Fibrillation auriculaire et voie accessoire

Tracé
N° 76
Patient
Homme de 21 ans hospitalisé pour syncope; premier tracé enregistré alors que l'état hémodynamique du patient est précaire;
Fibrillation auriculaire et voie accessoire
Fibrillation auriculaire et voie accessoire
Commentaires

Des épisodes de fibrillation auriculaire sont documentés chez environ un tiers des patients présentant un syndrome de Wolff Parkinson White. L'incidence du flutter et des tachycardies atriales ne semble en revanche pas augmentée. Différents mécanismes impliqués dans la genèse de ces épisodes ont été suggérés:

  1. certaines tachycardies réciproques par réentrée dégénèrent spontanément en fibrillation auriculaire. Cliniquement, le patient ressent initialement une tachycardie régulière et bien Supportée qui devient dans un second temps irrégulière et souvent mal supportée. Lors d'un épisode de tachycardie antidromique ou orthodromique, les oreillettes sont activées de façon rapide et rétrograde ce qui peut favoriser la survenue d'une fibrillation auriculaire. L'incidence de la fibrillation auriculaire diminue considérablement après une ablation effective de la voie accessoire. Ce mécanisme ne peut pas être le seul impliqué dans la genèse des arythmies dans la mesure où certains patients présentent des épisodes de fibrillation sans jamais avoir présenté au préalable de tachycardies réciproques;
  2. il semble que la présence d'une voie accessoire induise des modifications de l'architecture atriale et une augmentation de la vulnérabilité atriale. Les études électrophysiologiques retrouvent un substrat atrial favorable à l'arythmie avec mise en évidence d'électrogrammes endocavitaires atriaux fractionnés et de durée prolongée, de périodes réfractaires atriales modifiées et d'un délai de conduction inter-atrial augmenté;

L'existence d'une fibrillation atriale conduite rapidement par la voie accessoire constitue l'élément pronostic déterminant des patients présentant une voie accessoire. Ce type d'épisode se traduit volontiers cliniquement par une lipothymie, une syncope ou une mort subite. Une voie accessoire est considérée comme maligne quand sa période réfractaire antérograde est très courte exposant le patient à un rythme ventriculaire potentiellement très rapide. Il est à noter que la période réfractaire peut changer en fonction de l'altération hémodynamique ou d'une modification de l'état catécholergique.
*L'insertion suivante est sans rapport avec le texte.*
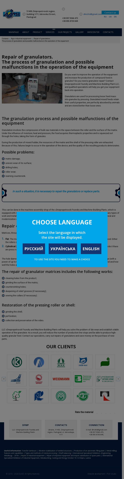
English (91, 248)
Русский (33, 248)
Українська (62, 248)
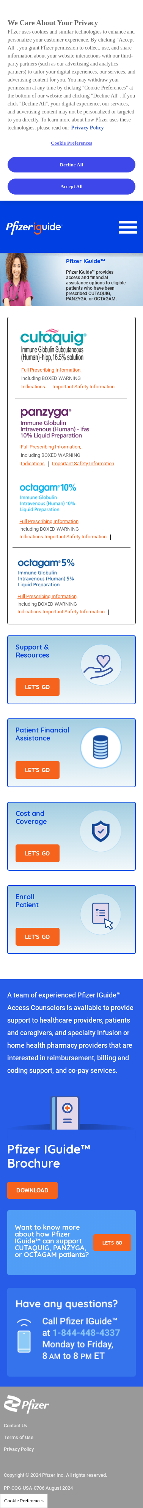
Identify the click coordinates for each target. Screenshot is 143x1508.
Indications (33, 386)
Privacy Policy (19, 1449)
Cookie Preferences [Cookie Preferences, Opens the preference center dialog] (71, 143)
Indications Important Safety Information (63, 536)
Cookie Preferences (24, 1500)
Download (32, 1190)
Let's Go (112, 1242)
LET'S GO (37, 687)
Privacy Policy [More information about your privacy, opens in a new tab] (87, 128)
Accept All (71, 186)
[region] (71, 100)
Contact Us (15, 1426)
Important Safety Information (83, 386)
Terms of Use (18, 1438)
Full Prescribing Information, (51, 369)
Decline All (71, 165)
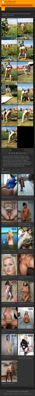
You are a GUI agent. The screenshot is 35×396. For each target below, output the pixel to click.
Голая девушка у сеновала (8, 303)
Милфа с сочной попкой (8, 383)
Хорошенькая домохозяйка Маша (25, 330)
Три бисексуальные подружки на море (23, 251)
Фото (21, 394)
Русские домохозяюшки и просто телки (8, 277)
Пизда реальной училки (8, 197)
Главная (5, 394)
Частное (16, 394)
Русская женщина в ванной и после (9, 330)
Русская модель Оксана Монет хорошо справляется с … (25, 357)
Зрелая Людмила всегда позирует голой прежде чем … (25, 224)
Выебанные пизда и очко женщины (25, 277)
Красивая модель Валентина (26, 303)
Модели (11, 394)
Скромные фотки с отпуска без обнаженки (8, 251)
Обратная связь (27, 394)
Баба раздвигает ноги (7, 223)
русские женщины (16, 169)
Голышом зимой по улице (25, 197)
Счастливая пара (6, 357)
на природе (7, 169)
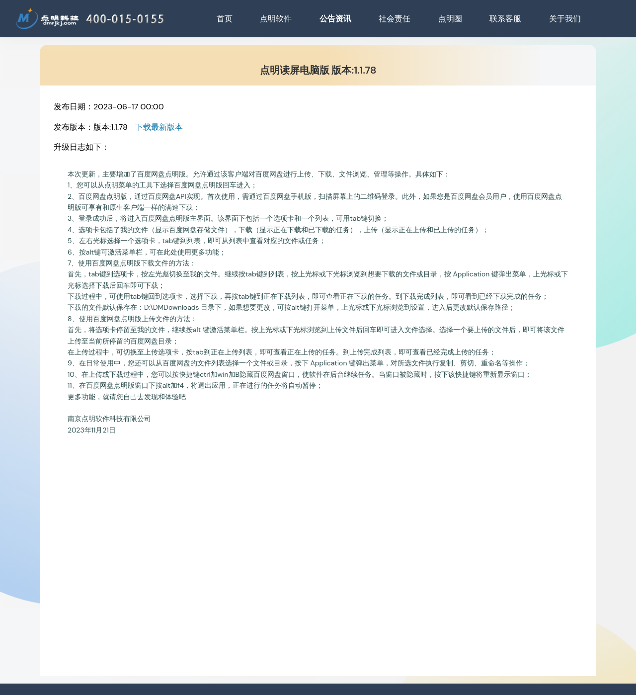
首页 (225, 18)
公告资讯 (335, 18)
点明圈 (450, 18)
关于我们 (565, 18)
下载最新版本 (159, 127)
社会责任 (394, 18)
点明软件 (276, 18)
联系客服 (505, 18)
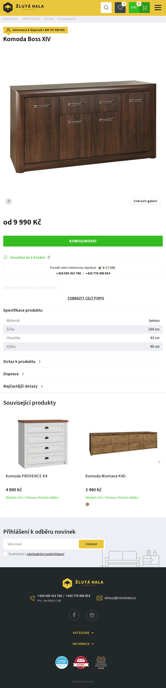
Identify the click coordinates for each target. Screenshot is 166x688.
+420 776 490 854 (97, 273)
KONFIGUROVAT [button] (83, 241)
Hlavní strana (10, 19)
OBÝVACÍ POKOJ (31, 19)
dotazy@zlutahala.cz (120, 598)
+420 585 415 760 (68, 273)
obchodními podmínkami (45, 554)
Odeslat (91, 544)
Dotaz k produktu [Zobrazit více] (19, 362)
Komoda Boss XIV (66, 19)
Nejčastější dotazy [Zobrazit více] (20, 386)
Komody (48, 19)
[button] (159, 462)
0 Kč (140, 7)
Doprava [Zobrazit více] (11, 374)
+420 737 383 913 (54, 30)
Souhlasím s (36, 554)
Sur l'électrocardiogramme, un épisode de fibrillation atriale sur voie accessoire se traduit par un rythme ventriculaire irrégulier avec alternance de QRS très élargis (pré-excitation majeure, aspect de super-Wolff), de QRS fins (conduction nodale exclusive) et de QRS intermédiaires (fusion). La succession de cycles plus ou moins pré-excités avec des variations cycle à cycle importantes de la partie initiale du QRS donne un aspect électrocardiographique "en accordéon". L'axe du QRS ne change pas ce qui permet de différencier cet aspect de celui d'une tachycardie ventriculaire polymorphe type torsade de pointes. 

Ce patient a bénéficié d'une ablation par radiofréquence de sa voie accessoire, l'indication paraissant indiscutable dans ce cadre.  

Exergue
L'incidence de la fibrillation auriculaire est considérablement augmentée chez les patients présentant un syndrome de Wolff parkinson White. L'ablation de la voie accessoire permet de réduire sensiblement la survenue de ce type d'arythmie qui expose le patient au risque de mort subite.